There is reason, then, for concluding that the legislature designed that this provision should supplant the corresponding one of the act of 1869, in regard to the future. The only way to escape from this result, without doing great violence to the language and to settled rules of interpretation, is to suppose a double tax was intended, but this is not deemed an admissible opinion.
The constitutional provision, in regard to the titles of acts, and in regard to the union of separate subjects in the same act, has been so often and so fully considered in this and other states, as to render it quite unnecessary to enter upon a general discussion of the subject in connection with this act of 1871.
There is nothing in the nature or framework of the law to suggest any real ground for excluding it from the class of enactments uniformly sustained against such objections as are raised here.
If this act is obnoxious to these objections, the prior one of 1869 must certainly be so, and we do not understand that counsel regard that law as open to them.
The provisions in the act of 1871 relating to taxation appear to be neither foreign to the object of the residue of the statute, or insufficiently expressed in the title.

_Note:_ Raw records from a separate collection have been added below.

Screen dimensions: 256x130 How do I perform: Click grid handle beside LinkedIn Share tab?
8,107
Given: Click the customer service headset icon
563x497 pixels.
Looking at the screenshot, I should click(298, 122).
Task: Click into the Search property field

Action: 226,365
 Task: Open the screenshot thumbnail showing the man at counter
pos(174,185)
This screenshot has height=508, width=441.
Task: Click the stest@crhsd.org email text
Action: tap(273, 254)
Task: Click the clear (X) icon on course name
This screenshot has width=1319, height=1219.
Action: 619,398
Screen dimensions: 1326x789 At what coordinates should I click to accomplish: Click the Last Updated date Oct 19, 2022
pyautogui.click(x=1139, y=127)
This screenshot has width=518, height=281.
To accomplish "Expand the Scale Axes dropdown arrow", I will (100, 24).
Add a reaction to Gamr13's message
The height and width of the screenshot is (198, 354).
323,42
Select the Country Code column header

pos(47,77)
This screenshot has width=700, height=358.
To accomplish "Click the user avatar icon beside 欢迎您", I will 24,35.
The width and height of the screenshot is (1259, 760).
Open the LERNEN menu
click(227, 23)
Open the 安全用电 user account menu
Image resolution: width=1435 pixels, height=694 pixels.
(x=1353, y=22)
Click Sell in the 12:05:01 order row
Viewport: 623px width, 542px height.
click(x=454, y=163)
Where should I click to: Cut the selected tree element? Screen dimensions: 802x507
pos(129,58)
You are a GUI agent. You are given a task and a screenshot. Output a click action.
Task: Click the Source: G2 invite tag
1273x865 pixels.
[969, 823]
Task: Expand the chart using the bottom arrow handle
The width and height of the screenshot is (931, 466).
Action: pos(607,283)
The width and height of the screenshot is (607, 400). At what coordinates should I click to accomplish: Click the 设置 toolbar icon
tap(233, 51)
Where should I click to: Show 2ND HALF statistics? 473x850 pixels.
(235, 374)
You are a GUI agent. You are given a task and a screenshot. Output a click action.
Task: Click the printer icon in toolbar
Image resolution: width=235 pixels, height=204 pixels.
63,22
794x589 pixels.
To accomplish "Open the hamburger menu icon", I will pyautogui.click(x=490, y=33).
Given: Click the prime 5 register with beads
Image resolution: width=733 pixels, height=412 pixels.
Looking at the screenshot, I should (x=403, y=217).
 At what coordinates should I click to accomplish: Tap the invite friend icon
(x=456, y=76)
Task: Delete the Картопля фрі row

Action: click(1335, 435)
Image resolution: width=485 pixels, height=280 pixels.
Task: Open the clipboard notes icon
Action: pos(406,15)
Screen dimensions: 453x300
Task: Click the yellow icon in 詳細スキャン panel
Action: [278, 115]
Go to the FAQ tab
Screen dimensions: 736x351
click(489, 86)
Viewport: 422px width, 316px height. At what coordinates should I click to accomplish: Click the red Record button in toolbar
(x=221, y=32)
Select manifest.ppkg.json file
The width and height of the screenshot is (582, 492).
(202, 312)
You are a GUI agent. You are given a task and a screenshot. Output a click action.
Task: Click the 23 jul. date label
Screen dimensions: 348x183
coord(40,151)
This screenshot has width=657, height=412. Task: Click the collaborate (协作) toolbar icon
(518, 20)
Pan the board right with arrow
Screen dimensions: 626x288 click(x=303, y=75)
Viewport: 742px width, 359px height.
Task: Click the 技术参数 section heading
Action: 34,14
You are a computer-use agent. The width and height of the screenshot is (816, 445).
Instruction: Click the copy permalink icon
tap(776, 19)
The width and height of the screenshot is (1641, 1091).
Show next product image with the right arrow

In declaring in the language of the title that the act was one “to establish an insurance bureau,” the legislature must be understood as saying, that it was made up of such provisions and details as were deemed suitable for the object; and under such title, and in keeping with, and in furtherance of the single object expressed, it was competent to go further than to enact mere organic provisions. It was certainly admissible to include any just and pertinent regulations respecting the course of action to be observed by *18the burean as a state agency, towards those engaged in the business of insurance; and it was equally admissible to include any just and appropriate provisions for prescribing the duty due to the state in the matter of taxation from insurance companies. The fundamental principle of the law was, the marking out the reciprocal rights and duties of the state and those carrying on insurance, .and to provide the machinery for administration, in so far as the state by a political agency might properly supervise.
It is unnecessary to add any thing further. The subject is fully treated in the work of my brother Cooley, and the view there taken will not support the objections to the statute. — Cooley on Con. Lim,., 141 to 151, text and notes. See also People v. The State Ins. Co., 19 Mich., 392; Swartwout v. The Michigan Air Line R. R. Co., 24 Mich., 389, and the opinion of my brother Christiancy in People v. Hurlbut, 24 Mich., 54.
The application for mandamus should be denied.
Christiancy and Cooley, JJ., concurred. Campbell, J., did not sit in this case.